Begin TEXT PASSAGE

2011-07-28 Thread Sage Weil
On Thu, 28 Jul 2011, Christian Brunner wrote:
> When I look at the latencytop results, there is a high latency when
> calling "btrfs_commit_transaction_async". Isn't "async" supposed to
> return immediately?

It depends.  That function has to block until the commit has started 
before returning in the case where it creates a new btrfs root (i.e., 
snapshot creation).  Otherwise a subsequent operation (after the ioctl 
returns) can sneak in before the snapshot is taken.  (IIRC there was also 
another problem with keeping internal structures consistent, tho I'm 
forgetting the details.)  And there are a bunch of things 
btrfs_commit_transaction() does before setting blocked = 1 that can be 
slow.  There is a fair bit of transaction commit optimization work that 
should eventually be done here that we sadly haven't had the resources to 
look at yet.

sage
--
To unsubscribe from this list: send the line "unsubscribe linux-btrfs" in
the body of a message to majord...@vger.kernel.org
More majordomo info at  http://vger.kernel.org/majordomo-info.html


Re: Btrfs slowdown

2011-07-28 Thread Christian Brunner
2011/7/28 Marcus Sorensen :
> Christian,
>
> Have you checked up on the disks themselves and hardware? High
> utilization can mean that the i/o load has increased, but it can also
> mean that the i/o capacity has decreased.  Your traces seem to
> indicate that a good portion of the time is being spent on commits,
> that could be waiting on disk. That "wait_for_commit" looks to
> basically just spin waiting for the commit to complete, and at least
> one thing that calls it raises a BUG_ON, not sure if it's one you've
> seen even on 2.6.38.
>
> There could be all sorts of performance related reasons that aren't
> specific to btrfs or ceph, on our various systems we've seen things
> like the raid card module being upgraded in newer kernels and suddenly
> our disks start to go into sleep mode after a bit, dirty_ratio causing
> multiple gigs of memory to sync because its not optimized for the
> workload, external SAS enclosures stop communicating a few days after
> reboot (but the disks keep working with sporadic issues), things like
> patrol read hitting a bad sector on a disk, causing it to go into
> enhanced error recovery and stop responding, etc.

I' fairly confident that the hardware is ok. We see the problem on
four machines. It could be a problem with the hpsa driver/firmware,
but we haven't seen the behavior with 2.6.38 and the changes in the
hpsa driver are not that big.

> Maybe you have already tried these things. It's where I would start
> anyway. Looking at /proc/meminfo, dirty, writeback, swap, etc both
> while the system is functioning desirably and when it's misbehaving.

End TEXT PASSAGE
Begin ITEMS

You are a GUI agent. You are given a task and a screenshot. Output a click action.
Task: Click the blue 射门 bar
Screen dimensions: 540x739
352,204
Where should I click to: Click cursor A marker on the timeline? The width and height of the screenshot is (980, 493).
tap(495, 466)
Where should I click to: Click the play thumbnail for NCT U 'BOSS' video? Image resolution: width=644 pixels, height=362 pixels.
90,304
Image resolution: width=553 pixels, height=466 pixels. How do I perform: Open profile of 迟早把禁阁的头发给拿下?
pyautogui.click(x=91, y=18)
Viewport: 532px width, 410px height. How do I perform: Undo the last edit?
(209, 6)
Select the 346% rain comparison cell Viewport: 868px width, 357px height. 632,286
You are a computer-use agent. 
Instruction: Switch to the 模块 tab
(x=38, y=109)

End ITEMS
Begin ITEMS

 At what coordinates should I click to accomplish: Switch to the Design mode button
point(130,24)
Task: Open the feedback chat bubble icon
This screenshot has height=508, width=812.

End ITEMS

INSTRUCTIONS:
1) Replace "screenshot" with "screen capture" in the listing lines between the one holding "You are a GUI" and the one holding "(x=38, y=109)", inclusive, and change nothing else.
2) Carry on the Btrfs slowdown thread from the point where it stops.

FINAL RESULTS:
1)
You are a GUI agent. You are given a task and a screen capture. Output a click action.
Task: Click the blue 射门 bar
Screen dimensions: 540x739
352,204
Where should I click to: Click cursor A marker on the timeline? The width and height of the screen capture is (980, 493).
tap(495, 466)
Where should I click to: Click the play thumbnail for NCT U 'BOSS' video? Image resolution: width=644 pixels, height=362 pixels.
90,304
Image resolution: width=553 pixels, height=466 pixels. How do I perform: Open profile of 迟早把禁阁的头发给拿下?
pyautogui.click(x=91, y=18)
Viewport: 532px width, 410px height. How do I perform: Undo the last edit?
(209, 6)
Select the 346% rain comparison cell Viewport: 868px width, 357px height. 632,286
You are a computer-use agent. 
Instruction: Switch to the 模块 tab
(x=38, y=109)

2)
> Looking at anything else that might be in D state. Looking at not just
> disk util, but the workload causing it (e.g. Was I doing 300 iops
> previously with an average size of 64k, and now I'm only managing 50
> iops at 64k before the disk util reports 100%?) Testing the system in
> a filesystem-agnostic manner, for example when performance is bad
> through btrfs, is performance the same as you got on fresh boot when
> testing iops on /dev/sdb or whatever? You're not by chance swapping
> after a bit of uptime on any volume that's shared with the underlying
> disks that make up your osd, obfuscated by a hardware raid? I didn't
> see the kernel warning you're referring to, just the ixgbe malloc
> failure you mentioned the other day.

I've looked at most of this. What makes me point to btrfs, is that the
problem goes away when I reboot on server in our cluster, but persists
on the other systems. So it can't be related to the number of requests
that come in.

> I do not mean to presume that you have not looked at these things
> already. I am not very knowledgeable in btrfs specifically, but I
> would expect any degradation in performance over time to be due to
> what's on disk (lots of small files, fragmented, etc). This is
> obviously not the case in this situation since a reboot recovers the
> performance. I suppose it could also be a memory leak or something
> similar, but you should be able to detect something like that by
> monitoring your memory situation, /proc/slabinfo etc.

It could be related to a memory leak. The machine has a lot RAM (24
GB), but we have seen page allocation failures in the ixgbe driver,
when we are using jumbo frames.

> Just my thoughts, good luck on this. I am currently running 2.6.39.3
> (btrfs) on the 7 node cluster I put together, but I just built it and
> am comparing between various configs. It will be awhile before it is
> under load for several days straight.

Thanks!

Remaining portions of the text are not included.